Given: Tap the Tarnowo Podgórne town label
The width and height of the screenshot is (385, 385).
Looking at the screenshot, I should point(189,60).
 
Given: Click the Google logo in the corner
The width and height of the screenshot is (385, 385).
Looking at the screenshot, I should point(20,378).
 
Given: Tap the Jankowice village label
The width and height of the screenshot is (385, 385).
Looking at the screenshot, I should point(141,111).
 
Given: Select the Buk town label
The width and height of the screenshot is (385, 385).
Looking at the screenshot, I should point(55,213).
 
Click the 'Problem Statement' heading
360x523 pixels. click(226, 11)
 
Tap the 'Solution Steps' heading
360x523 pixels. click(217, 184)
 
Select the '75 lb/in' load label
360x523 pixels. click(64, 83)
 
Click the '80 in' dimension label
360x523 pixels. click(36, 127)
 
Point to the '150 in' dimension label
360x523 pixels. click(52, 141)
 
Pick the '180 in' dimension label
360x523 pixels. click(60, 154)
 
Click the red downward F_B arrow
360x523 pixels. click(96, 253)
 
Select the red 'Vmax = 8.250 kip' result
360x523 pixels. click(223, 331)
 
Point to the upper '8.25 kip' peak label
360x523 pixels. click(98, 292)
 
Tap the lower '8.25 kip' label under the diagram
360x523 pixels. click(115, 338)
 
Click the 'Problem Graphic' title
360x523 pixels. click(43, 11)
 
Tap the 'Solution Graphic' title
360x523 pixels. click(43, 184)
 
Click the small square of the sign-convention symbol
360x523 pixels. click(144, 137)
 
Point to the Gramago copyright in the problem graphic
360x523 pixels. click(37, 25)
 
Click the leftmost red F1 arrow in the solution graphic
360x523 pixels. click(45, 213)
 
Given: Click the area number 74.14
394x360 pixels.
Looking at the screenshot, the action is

────────────────────

▶ **Instructions to follow**
Reproduce the entire listing above line for line, changing nothing.

▶ **Answer to this task**
Given: Tap the Tarnowo Podgórne town label
The width and height of the screenshot is (385, 385).
Looking at the screenshot, I should point(189,60).
 
Given: Click the Google logo in the corner
The width and height of the screenshot is (385, 385).
Looking at the screenshot, I should point(20,378).
 
Given: Tap the Jankowice village label
The width and height of the screenshot is (385, 385).
Looking at the screenshot, I should point(141,111).
 
Given: Select the Buk town label
The width and height of the screenshot is (385, 385).
Looking at the screenshot, I should point(55,213).
 
Click the 'Problem Statement' heading
360x523 pixels. click(226, 11)
 
Tap the 'Solution Steps' heading
360x523 pixels. click(217, 184)
 
Select the '75 lb/in' load label
360x523 pixels. click(64, 83)
 
Click the '80 in' dimension label
360x523 pixels. click(36, 127)
 
Point to the '150 in' dimension label
360x523 pixels. click(52, 141)
 
Pick the '180 in' dimension label
360x523 pixels. click(60, 154)
 
Click the red downward F_B arrow
360x523 pixels. click(96, 253)
 
Select the red 'Vmax = 8.250 kip' result
360x523 pixels. click(223, 331)
 
Point to the upper '8.25 kip' peak label
360x523 pixels. click(98, 292)
 
Tap the lower '8.25 kip' label under the diagram
360x523 pixels. click(115, 338)
 
Click the 'Problem Graphic' title
360x523 pixels. click(43, 11)
 
Tap the 'Solution Graphic' title
360x523 pixels. click(43, 184)
 
Click the small square of the sign-convention symbol
360x523 pixels. click(144, 137)
 
Point to the Gramago copyright in the problem graphic
360x523 pixels. click(37, 25)
 
Click the leftmost red F1 arrow in the solution graphic
360x523 pixels. click(45, 213)
 
Given: Click the area number 74.14
394x360 pixels.
Looking at the screenshot, the action is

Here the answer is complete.